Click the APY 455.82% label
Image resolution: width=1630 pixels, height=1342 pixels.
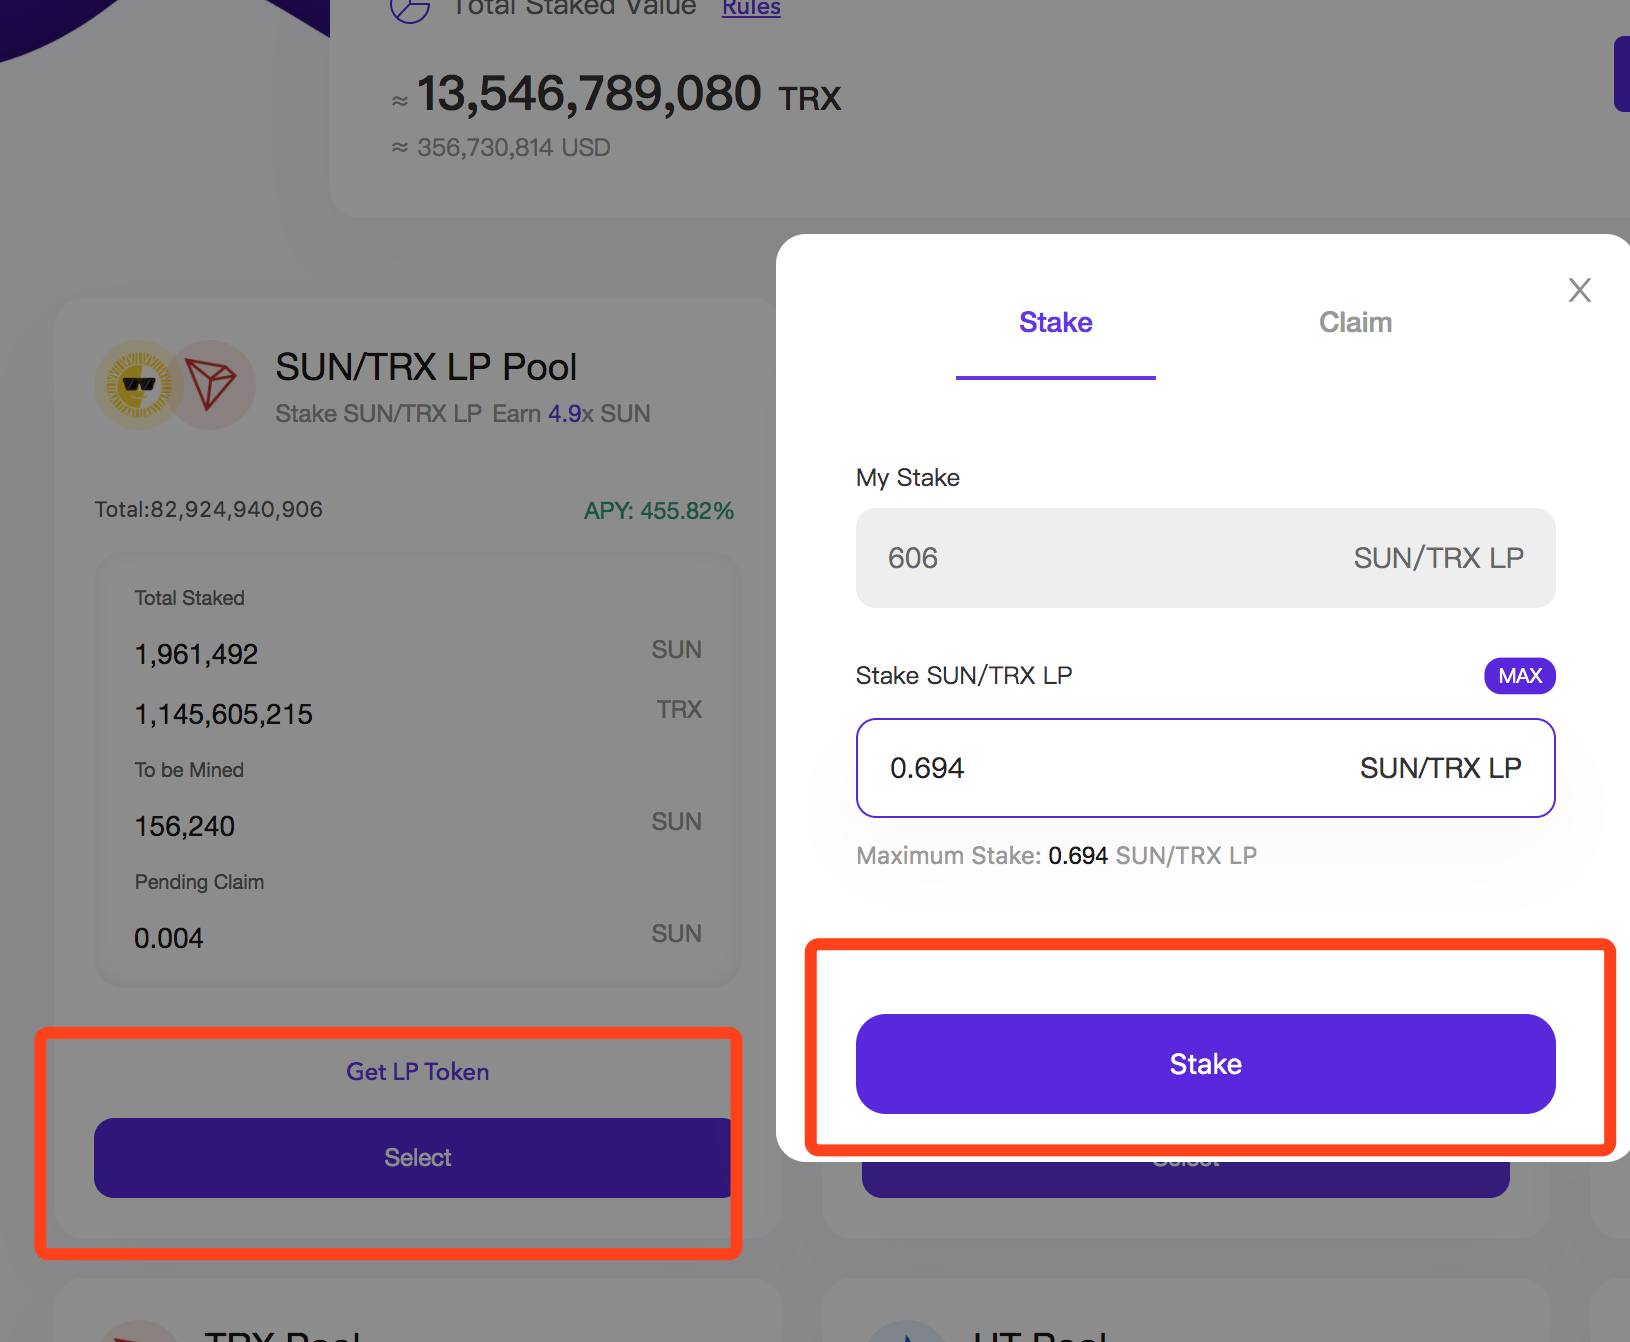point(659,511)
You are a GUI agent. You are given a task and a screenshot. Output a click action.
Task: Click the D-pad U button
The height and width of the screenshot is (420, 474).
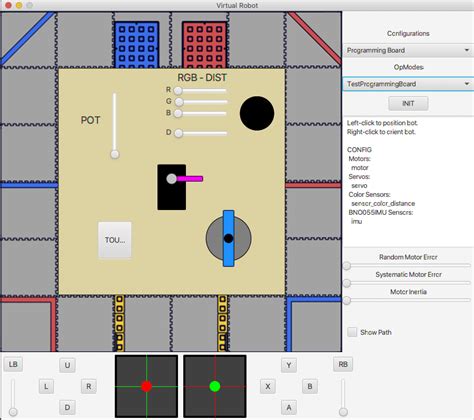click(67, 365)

=-=-=

» **ABOUT THIS TASK**
Each entry above should be given again exactly, with its pictures omitted.

» **ANSWER AREA**
Click the APY 455.82% label
Image resolution: width=1630 pixels, height=1342 pixels.
point(659,511)
You are a GUI agent. You are given a task and a screenshot. Output a click action.
Task: Click the D-pad U button
The height and width of the screenshot is (420, 474).
click(67, 365)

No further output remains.